**Task**
Copy the lines of the records below from the line containing "so click(x=86, y=676)." through the line containing "Recent is located at coordinates (2258, 515).", both included, with every character unchanged.

+++

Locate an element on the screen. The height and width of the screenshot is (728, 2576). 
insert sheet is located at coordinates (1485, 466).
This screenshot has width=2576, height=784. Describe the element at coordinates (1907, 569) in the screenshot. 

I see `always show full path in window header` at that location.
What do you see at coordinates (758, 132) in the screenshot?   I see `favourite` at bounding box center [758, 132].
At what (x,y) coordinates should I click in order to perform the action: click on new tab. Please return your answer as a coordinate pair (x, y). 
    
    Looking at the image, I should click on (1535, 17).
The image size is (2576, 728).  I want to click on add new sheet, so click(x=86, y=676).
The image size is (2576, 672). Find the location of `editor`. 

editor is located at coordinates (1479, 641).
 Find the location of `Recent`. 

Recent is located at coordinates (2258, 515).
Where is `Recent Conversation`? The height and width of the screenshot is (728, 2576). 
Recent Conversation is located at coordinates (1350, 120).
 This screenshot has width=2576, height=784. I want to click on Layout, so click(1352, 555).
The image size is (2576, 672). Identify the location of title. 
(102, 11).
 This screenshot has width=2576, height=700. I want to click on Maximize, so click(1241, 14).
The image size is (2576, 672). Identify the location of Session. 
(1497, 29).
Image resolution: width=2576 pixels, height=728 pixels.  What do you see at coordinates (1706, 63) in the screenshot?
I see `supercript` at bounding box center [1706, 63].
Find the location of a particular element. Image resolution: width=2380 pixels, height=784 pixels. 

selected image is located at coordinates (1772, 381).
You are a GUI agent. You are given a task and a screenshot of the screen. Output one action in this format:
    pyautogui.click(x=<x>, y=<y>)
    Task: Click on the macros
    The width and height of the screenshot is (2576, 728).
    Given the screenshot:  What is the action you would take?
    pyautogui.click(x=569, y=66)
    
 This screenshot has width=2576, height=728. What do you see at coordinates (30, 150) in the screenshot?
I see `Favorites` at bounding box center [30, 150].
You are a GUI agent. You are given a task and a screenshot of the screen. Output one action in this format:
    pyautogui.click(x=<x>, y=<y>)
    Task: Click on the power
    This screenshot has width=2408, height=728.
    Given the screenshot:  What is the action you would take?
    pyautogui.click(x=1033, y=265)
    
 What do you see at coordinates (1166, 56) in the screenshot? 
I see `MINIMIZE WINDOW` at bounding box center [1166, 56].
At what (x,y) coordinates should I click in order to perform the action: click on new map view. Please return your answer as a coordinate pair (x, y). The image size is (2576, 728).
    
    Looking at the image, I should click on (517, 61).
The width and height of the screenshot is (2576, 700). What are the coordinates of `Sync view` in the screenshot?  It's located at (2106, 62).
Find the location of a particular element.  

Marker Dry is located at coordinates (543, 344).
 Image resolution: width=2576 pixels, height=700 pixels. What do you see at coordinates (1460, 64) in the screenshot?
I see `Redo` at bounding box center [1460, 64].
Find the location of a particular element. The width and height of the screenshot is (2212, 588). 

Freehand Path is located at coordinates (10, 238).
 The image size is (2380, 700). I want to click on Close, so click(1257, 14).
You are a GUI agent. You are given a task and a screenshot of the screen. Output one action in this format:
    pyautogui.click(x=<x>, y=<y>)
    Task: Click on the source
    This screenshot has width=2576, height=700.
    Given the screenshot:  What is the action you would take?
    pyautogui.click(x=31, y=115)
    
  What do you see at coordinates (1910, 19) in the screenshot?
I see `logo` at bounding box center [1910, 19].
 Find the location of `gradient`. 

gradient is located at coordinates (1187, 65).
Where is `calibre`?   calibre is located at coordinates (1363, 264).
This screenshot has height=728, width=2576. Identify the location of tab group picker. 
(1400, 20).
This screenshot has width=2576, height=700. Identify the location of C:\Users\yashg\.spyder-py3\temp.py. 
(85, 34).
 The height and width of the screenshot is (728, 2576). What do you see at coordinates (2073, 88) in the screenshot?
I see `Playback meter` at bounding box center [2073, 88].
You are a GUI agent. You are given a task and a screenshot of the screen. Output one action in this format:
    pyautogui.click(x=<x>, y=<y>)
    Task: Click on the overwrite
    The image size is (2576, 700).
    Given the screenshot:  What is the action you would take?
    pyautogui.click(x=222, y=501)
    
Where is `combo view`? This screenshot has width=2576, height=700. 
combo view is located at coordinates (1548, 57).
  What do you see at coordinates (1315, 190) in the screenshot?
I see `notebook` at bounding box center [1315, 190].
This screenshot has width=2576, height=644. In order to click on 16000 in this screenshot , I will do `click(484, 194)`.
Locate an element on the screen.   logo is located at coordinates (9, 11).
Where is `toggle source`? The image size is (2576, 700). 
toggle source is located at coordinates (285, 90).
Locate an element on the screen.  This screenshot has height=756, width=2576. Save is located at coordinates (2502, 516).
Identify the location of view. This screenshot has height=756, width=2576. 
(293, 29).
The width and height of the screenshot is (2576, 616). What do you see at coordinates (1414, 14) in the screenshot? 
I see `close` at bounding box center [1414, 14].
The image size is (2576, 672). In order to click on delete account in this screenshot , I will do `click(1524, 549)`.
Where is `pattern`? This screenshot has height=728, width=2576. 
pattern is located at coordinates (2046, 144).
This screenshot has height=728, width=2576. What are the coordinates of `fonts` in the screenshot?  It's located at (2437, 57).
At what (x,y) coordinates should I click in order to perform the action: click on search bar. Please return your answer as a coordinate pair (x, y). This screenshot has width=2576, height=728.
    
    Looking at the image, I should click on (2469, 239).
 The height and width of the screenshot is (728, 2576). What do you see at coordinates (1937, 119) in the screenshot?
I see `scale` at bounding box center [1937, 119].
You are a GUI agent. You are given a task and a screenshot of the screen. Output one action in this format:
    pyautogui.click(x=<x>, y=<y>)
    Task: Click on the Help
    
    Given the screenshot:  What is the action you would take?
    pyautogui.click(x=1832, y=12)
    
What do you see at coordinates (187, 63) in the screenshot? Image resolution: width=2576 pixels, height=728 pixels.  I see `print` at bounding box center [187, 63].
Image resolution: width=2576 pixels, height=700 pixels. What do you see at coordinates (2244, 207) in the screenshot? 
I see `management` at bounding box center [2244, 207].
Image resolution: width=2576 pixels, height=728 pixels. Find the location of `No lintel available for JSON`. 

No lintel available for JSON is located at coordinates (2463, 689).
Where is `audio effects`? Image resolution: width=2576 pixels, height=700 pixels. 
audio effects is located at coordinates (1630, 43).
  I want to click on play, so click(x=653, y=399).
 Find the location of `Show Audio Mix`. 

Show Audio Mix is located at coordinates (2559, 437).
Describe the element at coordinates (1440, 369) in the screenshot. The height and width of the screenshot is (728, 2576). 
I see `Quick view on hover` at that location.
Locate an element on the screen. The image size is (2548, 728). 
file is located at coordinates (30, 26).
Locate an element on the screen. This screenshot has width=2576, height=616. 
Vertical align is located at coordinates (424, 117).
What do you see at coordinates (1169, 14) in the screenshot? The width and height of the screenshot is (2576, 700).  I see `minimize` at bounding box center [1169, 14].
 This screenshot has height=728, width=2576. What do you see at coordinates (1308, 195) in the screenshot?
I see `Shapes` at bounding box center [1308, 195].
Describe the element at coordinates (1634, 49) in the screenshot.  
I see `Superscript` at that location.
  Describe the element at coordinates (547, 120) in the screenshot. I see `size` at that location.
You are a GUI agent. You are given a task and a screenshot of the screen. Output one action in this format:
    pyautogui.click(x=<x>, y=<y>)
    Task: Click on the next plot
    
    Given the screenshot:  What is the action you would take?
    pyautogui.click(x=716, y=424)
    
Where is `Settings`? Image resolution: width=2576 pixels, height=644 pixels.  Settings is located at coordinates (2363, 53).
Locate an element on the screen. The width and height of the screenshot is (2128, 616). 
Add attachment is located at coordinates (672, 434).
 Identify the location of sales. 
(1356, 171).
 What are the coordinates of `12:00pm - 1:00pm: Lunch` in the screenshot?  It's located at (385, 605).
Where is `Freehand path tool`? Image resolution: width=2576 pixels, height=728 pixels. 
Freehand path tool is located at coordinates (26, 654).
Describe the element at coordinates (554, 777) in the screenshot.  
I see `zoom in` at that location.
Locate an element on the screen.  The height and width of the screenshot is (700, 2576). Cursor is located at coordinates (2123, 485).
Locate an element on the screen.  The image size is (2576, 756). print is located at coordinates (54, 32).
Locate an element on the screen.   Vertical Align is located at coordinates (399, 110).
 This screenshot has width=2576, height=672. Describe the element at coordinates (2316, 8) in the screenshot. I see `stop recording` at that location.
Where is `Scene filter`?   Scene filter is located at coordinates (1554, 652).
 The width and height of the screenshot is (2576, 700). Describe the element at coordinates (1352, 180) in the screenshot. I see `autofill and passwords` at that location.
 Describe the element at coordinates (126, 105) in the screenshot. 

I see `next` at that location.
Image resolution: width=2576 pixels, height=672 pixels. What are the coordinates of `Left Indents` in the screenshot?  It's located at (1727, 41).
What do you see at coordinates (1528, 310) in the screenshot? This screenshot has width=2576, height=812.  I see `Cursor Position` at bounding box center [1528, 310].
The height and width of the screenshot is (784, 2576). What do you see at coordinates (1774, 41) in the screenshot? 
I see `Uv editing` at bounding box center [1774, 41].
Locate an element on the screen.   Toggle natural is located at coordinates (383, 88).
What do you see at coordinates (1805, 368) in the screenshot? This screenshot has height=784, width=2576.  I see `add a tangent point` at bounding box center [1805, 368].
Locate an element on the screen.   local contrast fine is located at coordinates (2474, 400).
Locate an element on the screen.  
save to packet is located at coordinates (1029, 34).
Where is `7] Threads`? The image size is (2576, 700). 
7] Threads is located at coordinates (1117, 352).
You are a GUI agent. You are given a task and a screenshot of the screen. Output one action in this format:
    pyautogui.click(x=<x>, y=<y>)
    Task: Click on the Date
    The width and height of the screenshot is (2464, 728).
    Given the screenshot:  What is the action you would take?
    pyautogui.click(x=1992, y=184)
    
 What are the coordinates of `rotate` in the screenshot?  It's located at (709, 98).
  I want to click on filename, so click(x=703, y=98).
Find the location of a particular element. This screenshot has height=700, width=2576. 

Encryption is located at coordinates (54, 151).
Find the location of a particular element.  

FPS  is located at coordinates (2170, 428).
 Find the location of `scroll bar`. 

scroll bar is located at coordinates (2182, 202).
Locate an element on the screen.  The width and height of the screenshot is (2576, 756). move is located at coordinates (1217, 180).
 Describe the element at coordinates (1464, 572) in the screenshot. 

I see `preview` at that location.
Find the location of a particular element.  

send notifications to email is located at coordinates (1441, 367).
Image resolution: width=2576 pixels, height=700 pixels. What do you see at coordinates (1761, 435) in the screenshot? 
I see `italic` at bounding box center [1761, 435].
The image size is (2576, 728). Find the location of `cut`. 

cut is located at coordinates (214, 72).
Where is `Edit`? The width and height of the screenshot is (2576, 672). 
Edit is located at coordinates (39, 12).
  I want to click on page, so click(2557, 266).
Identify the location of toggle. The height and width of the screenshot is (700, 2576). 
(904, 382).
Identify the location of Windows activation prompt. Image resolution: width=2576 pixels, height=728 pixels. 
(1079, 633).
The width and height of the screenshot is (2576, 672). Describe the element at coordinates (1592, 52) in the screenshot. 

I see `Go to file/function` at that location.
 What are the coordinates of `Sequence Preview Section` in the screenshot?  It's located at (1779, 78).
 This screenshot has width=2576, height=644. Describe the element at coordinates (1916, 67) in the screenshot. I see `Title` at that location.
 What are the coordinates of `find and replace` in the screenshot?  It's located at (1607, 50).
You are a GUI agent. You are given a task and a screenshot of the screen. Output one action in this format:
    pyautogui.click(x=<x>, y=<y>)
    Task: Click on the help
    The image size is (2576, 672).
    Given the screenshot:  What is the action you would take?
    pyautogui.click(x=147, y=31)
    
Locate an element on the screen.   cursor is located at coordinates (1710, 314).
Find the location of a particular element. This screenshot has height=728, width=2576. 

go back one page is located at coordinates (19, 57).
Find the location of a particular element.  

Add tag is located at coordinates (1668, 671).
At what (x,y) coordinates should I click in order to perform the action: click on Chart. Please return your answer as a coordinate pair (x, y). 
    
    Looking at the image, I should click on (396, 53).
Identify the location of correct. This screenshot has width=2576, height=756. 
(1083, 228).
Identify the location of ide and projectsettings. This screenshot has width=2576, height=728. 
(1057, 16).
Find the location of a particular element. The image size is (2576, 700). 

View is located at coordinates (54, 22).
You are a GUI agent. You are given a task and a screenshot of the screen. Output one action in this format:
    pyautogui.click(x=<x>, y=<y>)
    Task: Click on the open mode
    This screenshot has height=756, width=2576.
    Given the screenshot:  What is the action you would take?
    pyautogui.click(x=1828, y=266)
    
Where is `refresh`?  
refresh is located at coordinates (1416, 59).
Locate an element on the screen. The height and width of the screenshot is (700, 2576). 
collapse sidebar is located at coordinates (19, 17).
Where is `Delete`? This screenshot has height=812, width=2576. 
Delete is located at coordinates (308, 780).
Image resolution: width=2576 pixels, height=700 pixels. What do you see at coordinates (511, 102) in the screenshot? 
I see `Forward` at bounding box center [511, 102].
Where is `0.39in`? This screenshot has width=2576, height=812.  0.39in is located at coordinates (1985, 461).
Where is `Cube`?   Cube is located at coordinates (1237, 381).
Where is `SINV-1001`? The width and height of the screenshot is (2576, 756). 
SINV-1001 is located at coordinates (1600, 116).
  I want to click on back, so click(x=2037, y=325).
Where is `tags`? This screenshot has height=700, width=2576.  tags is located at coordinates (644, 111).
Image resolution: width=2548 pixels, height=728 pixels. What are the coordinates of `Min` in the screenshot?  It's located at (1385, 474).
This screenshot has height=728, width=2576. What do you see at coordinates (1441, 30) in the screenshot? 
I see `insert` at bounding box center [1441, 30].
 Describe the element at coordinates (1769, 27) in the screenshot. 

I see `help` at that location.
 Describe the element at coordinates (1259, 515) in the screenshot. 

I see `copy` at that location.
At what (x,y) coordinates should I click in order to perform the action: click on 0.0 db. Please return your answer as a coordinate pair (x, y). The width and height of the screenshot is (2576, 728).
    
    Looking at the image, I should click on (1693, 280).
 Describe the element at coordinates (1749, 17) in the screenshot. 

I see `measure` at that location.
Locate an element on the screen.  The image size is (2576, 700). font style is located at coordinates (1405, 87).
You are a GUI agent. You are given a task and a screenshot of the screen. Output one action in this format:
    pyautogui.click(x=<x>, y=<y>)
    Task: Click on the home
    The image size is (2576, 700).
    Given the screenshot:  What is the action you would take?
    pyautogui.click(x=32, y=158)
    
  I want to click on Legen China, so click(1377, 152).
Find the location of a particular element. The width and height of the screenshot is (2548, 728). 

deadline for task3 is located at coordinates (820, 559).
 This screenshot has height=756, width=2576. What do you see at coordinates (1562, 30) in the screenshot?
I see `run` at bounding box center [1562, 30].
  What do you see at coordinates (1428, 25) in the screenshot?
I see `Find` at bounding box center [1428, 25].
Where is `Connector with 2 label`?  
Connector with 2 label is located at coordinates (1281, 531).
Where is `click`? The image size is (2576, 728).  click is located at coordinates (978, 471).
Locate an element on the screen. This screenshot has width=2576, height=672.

+++

**Solution to this problem**
The image size is (2576, 728).  I want to click on add new sheet, so click(x=86, y=676).
The image size is (2576, 672). Find the location of `editor`. 

editor is located at coordinates (1479, 641).
 Find the location of `Recent`. 

Recent is located at coordinates (2258, 515).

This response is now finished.